La maestria de l’épisode repose autant sur le montage que sur son audace plastique. Il y a d’abord cet enchainement d’évènements qui ne sont liés que par un fil sensible morbide, la « mort » du double de Cooper, le concert de Nine Inch Nails et la bombe. Ces évènements s’enchainent comme dans une sorte de cérémonie dont le final serait l’explosion ultime, celle qui a plongé le monde dans la vision de sa fin. Lynch devient une sorte de chamane qui agence les sons et les images pour nous permettre d’accéder à cette vision qui résonne encore aujourd’hui à l’aune de nos sociétés délétères et des récents évènements sociaux-politiques.

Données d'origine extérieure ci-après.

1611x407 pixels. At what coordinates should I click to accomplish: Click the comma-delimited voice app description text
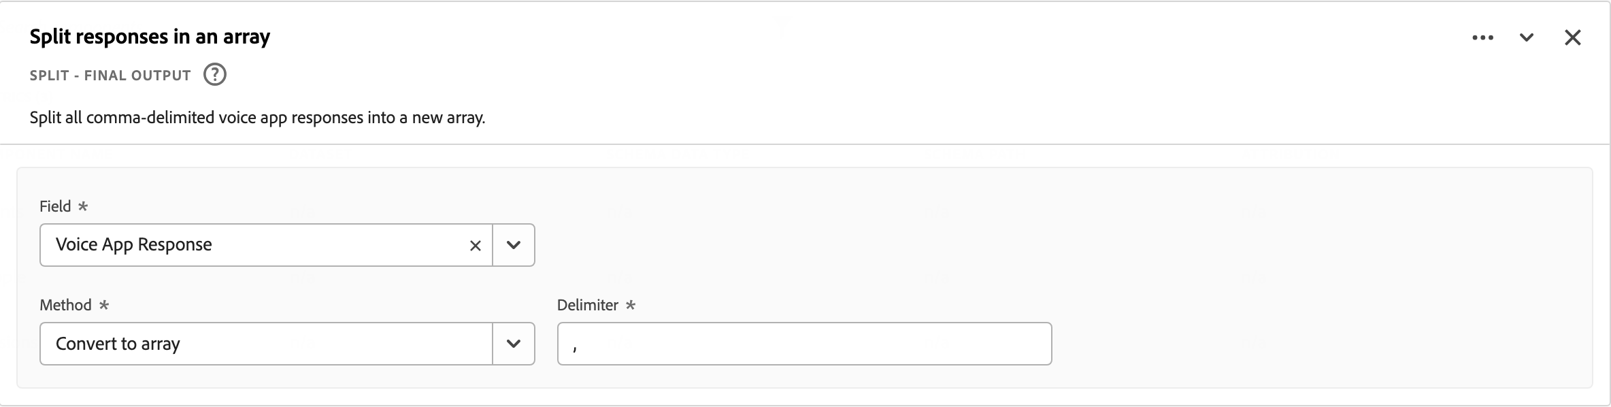tap(257, 118)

Puis il nous laisse accéder à un autre monde, une sorte de monde théâtrale, virtuel, onirique. C’est comme si cette saison de Twin Peaks qui était parasité par l’ensemble de l’œuvre de Lynch tentait d’y exprimer toute sa puissance en un seul épisode, en une suite d’évènements cohérents qui dresseraient autant un état mental du monde qu’une vision finale de l’œuvre du cinéaste, et plasticien. La folie formelle vient exploser les carcans de la télévision. On pense à Malick, à Kubrick, à Stan Brakhage, à Takashi Ito , Ken Jacobs voire à Maya Deren ou Kenneth Anger. L’image redevient sacrée ou du moins se charge d’une puissance occulte qu’elle avait perdu en devenant omniprésente dans notre quotidien. Elle devient la matière de l’esprit de son créateur qui rejoue l’Amérique intime et fantasmée qui a marqué son enfance, voire les images télévisuelles à l’origine de ses propres visions.

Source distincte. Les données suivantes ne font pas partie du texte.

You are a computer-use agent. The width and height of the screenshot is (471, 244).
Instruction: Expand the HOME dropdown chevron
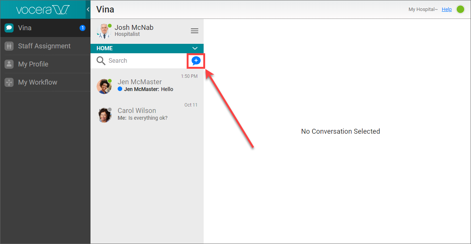coord(195,48)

On peut désormais voir les morts, et l’au-delà. Lynch fait une série spirite comme on ferait de la photographie spirite, il montre les fantômes qui hantent son œuvre. La picturalité et la démarche de l’épisode évoquent presque une volonté pictorialiste ,peut-être même théosophique. On rentre dans l’image comme un univers spirituel qui nous parlerait au-delà des sens et des représentations, nous sommes pris dans une projection astrale. On voyage à travers les dimensions, l’espace et le temps, pour redonner à voir les origines de cet univers. La dernière partie nous offre cette Amérique télévisuelle alternative, matrice de l’univers de Lynch entre un tableau de Hopper et un épisode de The Twilight Zone, on revient à ce malaise originel qui nourrit l’œuvre de David Lynch depuis plus de 30 ans maintenant. On ne peut pas agencer les images comme une suite narrative, on est forcé de se laisser porter par la démence plastique et le montage sensoriel, l’univers de Twin Peaks est explosé pour mieux revenir, pour continuer de se construire. C’est le retour de l’homme derrière Eraserhead, c’est le retour du vertige derrière le vernis des images américaines, c’est le retour de David Lynch au sommet. Et pour ceux qui en doutaient, c’est bien le retour de Twin Peaks. C’est la sidération.

Kephren Montoute.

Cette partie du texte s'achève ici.